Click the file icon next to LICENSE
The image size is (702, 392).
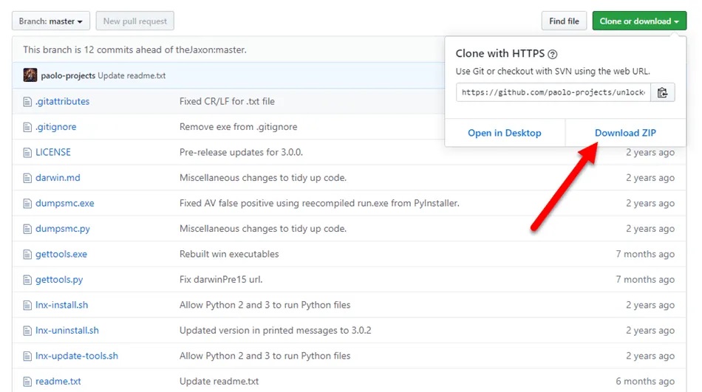pos(27,152)
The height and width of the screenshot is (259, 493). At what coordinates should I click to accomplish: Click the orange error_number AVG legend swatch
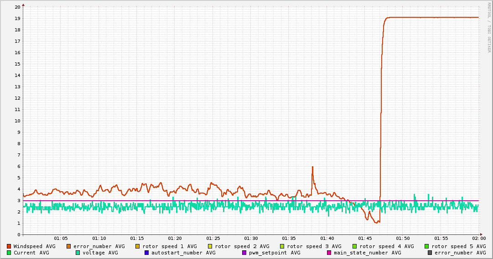pos(69,246)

+-------+

» **Exercise**
Take the data above and set it down exactly, images excluded.

» **Solution to the problem**
Click the file icon next to LICENSE
The image size is (702, 392).
pos(27,152)
The height and width of the screenshot is (259, 493). At what coordinates should I click to accomplish: Click the orange error_number AVG legend swatch
pos(69,246)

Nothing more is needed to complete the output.